À l'Assemblée nationale, les travaux en commission et en missions spéciales sont clos. Ainsi, les commissions d'enquête sur la perte de souveraineté alimentaire de la France et sur le montage juridique et financier du projet de l'autoroute A69 ne poursuivront pas leurs travaux. Il en va de même pour la mission d'information sur les concessions hydroélectriques, qui devait lancer ses travaux cette semaine, celle sur la loi contre le gaspillage alimentaire (Egalim), sur la rénovation urbaine lancée mi-mai ou encore la mission d'information sur les ressources naturelles stratégiques et les terres rares, dont les travaux ont été lancés début 2024.

En revanche, si les agendas ont été quelques peu modifiés, les travaux en commission et les missions spéciales vont se poursuivre au Sénat. L'examen du rapport de la commission d'enquête lancée par le groupe des Écologistes sur TotalEnergies est maintenu ce mercredi 12 juin. La commission d'enquête sur la production et la consommation d'électricité à 2035 et à 2050 et les missions d'information sur les architectes des bâtiments de France ou les inondations vont poursuivre leurs travaux, tout comme la mission sur le financement du ZAN.

Projets de décrets ou d'arrêtés en attente

Eau. Quoiqu'ils ne dépendent pas des activités parlementaires, les projets de décrets ou d'arrêtés en cours de consultation n'ont pas un avenir garanti. Celui-ci pourrait bien dépendre du bon vouloir des éventuels nouveaux membres du Gouvernement après les élections législatives. Cela pourrait être le cas, notamment, pour le projet de décret censé assouplir l'information du public local sur les plans de prévention du bruit (PPBE), dont la consultation s'est achevée le 30 mai.

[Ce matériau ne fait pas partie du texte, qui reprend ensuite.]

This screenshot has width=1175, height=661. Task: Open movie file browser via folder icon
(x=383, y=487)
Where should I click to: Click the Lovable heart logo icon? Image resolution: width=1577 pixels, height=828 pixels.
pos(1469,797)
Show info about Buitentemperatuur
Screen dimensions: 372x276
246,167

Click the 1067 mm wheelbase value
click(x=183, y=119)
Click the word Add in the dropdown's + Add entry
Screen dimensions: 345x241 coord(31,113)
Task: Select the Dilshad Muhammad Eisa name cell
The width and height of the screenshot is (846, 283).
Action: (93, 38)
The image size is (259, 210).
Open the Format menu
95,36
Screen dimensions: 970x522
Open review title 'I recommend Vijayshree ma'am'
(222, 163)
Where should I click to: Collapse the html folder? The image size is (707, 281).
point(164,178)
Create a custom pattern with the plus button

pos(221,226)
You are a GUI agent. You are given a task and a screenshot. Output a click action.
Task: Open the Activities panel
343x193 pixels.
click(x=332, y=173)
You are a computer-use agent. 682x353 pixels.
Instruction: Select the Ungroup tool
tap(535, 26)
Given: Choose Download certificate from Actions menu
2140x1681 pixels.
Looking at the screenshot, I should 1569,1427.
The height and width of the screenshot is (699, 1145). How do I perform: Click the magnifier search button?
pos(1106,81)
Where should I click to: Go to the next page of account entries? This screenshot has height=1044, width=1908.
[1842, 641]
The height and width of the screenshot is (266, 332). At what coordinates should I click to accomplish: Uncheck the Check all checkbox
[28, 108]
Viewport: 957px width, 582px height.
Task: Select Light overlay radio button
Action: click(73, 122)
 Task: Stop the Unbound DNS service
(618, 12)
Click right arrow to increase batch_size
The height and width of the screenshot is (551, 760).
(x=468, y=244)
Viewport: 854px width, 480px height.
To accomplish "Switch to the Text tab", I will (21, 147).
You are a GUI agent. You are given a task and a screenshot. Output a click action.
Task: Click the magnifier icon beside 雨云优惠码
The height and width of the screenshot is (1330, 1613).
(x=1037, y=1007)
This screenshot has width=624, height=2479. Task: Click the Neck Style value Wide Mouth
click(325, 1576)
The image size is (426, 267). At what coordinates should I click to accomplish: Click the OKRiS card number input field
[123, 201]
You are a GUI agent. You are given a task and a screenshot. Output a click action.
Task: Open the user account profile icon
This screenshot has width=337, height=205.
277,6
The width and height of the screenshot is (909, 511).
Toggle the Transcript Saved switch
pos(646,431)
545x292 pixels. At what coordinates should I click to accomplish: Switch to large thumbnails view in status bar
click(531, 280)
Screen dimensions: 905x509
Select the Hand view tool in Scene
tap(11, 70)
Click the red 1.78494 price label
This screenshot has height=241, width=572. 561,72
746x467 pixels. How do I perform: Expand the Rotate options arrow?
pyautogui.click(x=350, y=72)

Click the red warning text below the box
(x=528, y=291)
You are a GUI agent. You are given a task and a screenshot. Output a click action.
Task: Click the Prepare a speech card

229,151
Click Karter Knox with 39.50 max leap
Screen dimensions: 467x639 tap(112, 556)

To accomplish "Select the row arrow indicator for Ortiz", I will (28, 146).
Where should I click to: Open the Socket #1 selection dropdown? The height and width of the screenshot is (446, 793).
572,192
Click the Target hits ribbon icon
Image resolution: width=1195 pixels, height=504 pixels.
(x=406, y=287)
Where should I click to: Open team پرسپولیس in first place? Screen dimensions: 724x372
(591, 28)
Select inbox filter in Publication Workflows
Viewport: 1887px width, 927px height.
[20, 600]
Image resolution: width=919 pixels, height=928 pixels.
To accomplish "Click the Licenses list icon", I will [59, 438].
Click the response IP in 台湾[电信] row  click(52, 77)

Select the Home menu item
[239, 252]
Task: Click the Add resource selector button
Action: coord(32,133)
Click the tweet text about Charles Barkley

Idem pour le projet de décret, en consultation jusqu'au 24 mai dernier, visant à simplifier les modalités d'agrément des Accompagnateurs Rénov'.

Trois autres textes réglementaires concernent le secteur de l'eau. En commençant par le projet de décret, en consultation jusqu'au 24 avril dernier, de réforme des schémas d'aménagement et de gestion des eaux (Sage), dont le but est d'alléger les procédures administratives pour les bassins qui n'en bénéficient pas encore. Même chose pour le projet d'arrêté, encore en consultation jusqu'au 19 juin, facilitant la création de nouveaux plans d'eau et pour le projet de décret autorisant l'utilisation de certaines eaux recyclées dans l'alimentation.

Économie circulaire. De plus, cette dissolution de l'Assemblée nationale, si elle conduit effectivement à une recomposition du gouvernement, pourrait repousser le lancement de certaines consultations particulièrement attendues. Pour les acteurs des déchets, il y a d'abord la mise en consultation publique du projet d'arrêté portant agrément de l'éco-organisme de la filière de responsabilité élargie des producteurs (REP) attachés aux bateaux de plaisance ou de sport. Même chose, ensuite, pour la mise à jour du cahier des charges de la REP emballages, qui doit accueillir un nouveau système de bonus-malus incitant à améliorer les performances de tri. Enfin, en écho à la proposition de loi contre la fast fashion, la publication du projet de décret formulant la méthode de calcul de l'affichage environnement reste en suspens.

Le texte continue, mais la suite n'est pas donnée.